#### Provided data

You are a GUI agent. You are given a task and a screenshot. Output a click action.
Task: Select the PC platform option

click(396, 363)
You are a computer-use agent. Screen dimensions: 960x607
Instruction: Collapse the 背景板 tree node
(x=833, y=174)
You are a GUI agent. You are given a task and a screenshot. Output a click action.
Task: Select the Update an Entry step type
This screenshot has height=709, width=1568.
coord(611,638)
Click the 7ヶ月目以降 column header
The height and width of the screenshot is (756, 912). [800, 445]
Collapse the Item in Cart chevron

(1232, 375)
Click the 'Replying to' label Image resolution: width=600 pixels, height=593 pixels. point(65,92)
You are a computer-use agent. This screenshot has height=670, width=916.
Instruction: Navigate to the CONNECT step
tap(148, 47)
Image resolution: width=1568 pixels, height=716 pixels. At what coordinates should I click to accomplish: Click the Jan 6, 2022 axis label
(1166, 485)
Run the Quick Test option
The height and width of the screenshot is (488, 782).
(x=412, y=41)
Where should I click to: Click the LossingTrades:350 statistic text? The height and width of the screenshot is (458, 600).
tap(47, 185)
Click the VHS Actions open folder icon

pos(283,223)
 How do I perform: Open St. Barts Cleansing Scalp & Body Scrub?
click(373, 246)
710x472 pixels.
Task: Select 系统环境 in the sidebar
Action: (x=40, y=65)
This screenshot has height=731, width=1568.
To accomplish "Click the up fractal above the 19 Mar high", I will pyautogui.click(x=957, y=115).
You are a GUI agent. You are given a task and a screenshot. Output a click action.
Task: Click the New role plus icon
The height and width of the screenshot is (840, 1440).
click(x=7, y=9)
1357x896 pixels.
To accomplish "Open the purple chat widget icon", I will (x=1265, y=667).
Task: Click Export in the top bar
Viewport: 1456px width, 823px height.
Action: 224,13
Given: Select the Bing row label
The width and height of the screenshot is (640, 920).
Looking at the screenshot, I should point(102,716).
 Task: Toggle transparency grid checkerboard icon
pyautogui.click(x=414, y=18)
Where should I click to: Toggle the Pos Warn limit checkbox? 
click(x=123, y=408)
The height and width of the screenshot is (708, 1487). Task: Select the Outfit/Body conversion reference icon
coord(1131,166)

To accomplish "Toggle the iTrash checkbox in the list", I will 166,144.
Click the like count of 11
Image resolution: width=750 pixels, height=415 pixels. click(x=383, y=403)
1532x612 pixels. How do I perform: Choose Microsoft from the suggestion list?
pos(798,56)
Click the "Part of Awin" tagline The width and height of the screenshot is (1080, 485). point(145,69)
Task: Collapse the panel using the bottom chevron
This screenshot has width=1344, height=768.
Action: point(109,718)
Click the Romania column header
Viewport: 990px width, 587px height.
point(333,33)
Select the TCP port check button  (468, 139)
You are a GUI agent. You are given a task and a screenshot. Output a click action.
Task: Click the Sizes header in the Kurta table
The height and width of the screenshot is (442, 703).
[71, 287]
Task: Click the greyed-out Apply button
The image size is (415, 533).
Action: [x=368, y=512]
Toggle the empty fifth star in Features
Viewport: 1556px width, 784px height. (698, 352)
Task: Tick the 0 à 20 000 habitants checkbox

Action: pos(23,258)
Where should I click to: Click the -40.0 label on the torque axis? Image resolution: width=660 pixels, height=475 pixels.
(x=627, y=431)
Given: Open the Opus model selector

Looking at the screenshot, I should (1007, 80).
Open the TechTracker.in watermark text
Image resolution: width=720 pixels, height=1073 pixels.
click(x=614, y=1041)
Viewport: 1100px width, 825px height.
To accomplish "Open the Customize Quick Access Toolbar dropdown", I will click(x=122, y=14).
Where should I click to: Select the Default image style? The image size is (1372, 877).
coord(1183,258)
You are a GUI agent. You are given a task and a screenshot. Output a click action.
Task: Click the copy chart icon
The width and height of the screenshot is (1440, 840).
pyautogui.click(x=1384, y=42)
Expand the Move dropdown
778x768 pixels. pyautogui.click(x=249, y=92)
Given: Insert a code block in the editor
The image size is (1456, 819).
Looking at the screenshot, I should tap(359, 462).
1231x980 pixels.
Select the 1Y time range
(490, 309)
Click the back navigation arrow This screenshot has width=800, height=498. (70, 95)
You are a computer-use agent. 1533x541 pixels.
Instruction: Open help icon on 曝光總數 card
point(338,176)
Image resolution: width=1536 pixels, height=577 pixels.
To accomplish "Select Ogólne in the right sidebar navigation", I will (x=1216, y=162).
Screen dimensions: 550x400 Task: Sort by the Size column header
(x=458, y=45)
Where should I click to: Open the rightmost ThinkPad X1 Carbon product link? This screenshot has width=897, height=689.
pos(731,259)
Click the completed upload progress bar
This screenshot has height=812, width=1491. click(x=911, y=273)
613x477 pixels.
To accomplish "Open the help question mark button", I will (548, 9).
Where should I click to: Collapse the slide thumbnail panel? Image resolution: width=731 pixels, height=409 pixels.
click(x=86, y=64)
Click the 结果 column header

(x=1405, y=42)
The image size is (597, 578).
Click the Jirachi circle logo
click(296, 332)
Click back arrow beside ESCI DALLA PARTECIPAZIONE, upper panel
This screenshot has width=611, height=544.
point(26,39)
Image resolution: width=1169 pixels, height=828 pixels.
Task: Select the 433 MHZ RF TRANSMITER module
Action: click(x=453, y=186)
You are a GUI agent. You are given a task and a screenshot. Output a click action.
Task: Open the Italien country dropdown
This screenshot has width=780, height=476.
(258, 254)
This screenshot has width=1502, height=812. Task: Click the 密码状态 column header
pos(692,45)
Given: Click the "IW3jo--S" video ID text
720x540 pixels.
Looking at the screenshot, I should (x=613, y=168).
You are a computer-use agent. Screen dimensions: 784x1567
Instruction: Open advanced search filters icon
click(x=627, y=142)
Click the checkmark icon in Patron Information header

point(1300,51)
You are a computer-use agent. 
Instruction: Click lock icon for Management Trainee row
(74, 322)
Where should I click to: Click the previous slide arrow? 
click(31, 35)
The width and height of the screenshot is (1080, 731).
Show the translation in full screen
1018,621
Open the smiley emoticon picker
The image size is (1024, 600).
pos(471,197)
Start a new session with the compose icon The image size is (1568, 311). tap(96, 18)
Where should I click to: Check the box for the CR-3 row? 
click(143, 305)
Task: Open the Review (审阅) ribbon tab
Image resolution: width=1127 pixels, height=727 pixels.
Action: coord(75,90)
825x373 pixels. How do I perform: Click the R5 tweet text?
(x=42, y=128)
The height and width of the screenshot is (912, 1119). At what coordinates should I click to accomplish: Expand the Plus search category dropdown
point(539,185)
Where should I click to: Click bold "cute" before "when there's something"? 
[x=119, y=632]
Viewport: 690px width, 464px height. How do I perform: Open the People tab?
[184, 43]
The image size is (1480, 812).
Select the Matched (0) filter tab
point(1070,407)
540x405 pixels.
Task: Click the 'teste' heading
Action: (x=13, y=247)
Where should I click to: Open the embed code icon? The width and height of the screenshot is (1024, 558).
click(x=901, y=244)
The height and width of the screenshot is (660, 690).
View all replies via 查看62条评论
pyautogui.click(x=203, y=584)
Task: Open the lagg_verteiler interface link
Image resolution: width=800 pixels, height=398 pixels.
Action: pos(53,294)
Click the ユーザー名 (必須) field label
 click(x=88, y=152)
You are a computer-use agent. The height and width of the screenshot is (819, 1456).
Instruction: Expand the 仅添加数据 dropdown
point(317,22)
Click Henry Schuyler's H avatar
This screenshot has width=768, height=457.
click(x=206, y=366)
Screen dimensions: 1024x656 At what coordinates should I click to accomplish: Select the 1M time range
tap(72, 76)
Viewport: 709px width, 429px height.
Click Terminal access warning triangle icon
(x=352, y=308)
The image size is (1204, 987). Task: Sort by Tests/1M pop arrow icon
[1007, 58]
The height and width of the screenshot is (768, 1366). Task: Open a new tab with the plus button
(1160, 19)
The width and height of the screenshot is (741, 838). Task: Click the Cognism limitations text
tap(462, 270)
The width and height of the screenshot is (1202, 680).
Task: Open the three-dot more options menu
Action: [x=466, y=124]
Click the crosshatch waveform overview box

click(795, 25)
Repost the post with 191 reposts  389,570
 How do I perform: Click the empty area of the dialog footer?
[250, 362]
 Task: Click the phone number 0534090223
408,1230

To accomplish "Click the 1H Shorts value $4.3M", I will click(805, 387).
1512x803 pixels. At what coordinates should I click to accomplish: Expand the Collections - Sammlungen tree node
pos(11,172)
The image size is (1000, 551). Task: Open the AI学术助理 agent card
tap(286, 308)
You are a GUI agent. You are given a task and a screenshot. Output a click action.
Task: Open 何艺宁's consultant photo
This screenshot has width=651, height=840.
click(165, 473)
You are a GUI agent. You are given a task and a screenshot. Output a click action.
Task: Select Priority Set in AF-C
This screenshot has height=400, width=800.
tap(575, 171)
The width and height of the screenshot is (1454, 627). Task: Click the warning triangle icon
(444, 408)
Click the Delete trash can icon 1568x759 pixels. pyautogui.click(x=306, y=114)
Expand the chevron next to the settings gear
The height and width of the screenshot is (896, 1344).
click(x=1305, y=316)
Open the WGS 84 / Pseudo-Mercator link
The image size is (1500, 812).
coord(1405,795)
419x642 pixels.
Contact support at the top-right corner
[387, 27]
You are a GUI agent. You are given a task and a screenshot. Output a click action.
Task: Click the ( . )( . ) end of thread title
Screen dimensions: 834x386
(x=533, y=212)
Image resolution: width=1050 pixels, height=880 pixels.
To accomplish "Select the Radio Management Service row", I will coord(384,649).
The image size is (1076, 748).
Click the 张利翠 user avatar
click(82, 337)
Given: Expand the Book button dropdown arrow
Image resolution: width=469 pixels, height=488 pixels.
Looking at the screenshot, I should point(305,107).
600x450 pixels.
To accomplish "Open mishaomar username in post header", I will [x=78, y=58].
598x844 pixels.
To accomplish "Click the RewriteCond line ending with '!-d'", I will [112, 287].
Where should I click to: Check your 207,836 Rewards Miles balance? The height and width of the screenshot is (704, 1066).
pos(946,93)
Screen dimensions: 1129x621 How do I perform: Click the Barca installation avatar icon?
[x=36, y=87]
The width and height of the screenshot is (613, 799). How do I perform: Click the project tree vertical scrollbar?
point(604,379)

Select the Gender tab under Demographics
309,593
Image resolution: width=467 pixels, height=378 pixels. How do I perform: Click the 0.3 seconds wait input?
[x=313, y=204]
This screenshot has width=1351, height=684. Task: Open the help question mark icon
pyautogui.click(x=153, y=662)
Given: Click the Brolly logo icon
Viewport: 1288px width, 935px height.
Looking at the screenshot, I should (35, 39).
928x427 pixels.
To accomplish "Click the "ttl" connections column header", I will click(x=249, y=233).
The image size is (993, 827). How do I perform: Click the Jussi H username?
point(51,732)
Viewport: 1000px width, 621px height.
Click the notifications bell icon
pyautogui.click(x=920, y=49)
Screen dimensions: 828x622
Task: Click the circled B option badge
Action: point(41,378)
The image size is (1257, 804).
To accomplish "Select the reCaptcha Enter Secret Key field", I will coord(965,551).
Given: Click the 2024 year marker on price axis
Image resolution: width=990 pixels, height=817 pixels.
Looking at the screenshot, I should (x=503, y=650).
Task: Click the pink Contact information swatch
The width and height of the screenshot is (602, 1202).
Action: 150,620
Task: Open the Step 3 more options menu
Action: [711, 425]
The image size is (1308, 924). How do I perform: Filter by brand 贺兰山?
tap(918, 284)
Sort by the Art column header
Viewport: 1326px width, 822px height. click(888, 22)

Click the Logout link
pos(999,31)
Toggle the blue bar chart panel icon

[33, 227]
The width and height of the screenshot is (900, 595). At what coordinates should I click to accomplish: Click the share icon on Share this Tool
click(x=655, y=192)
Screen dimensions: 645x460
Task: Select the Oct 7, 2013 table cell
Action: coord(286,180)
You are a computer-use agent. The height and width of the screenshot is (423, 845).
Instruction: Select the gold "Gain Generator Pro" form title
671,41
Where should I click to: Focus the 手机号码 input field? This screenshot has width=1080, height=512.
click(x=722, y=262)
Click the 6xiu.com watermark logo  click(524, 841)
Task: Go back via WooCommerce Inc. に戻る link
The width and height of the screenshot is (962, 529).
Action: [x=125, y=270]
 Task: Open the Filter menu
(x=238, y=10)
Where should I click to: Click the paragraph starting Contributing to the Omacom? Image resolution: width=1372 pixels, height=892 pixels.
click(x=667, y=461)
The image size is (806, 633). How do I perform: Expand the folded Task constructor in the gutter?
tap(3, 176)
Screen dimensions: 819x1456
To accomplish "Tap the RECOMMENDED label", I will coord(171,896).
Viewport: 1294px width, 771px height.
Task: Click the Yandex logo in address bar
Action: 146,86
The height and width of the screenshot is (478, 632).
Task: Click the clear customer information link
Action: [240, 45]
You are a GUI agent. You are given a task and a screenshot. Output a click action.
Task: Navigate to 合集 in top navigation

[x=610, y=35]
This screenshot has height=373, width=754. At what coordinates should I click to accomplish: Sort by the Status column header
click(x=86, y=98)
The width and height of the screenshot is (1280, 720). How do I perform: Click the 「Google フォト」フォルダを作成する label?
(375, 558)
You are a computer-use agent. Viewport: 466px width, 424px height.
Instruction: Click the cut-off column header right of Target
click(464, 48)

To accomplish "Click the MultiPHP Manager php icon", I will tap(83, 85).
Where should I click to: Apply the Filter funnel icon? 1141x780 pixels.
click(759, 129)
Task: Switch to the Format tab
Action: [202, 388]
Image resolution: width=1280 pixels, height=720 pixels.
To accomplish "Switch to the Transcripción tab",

########

## To do
Filter the material for the word "post" and copy each matching line.

## Exercise solution
Repost the post with 191 reposts  389,570
To accomplish "Open mishaomar username in post header", I will [x=78, y=58].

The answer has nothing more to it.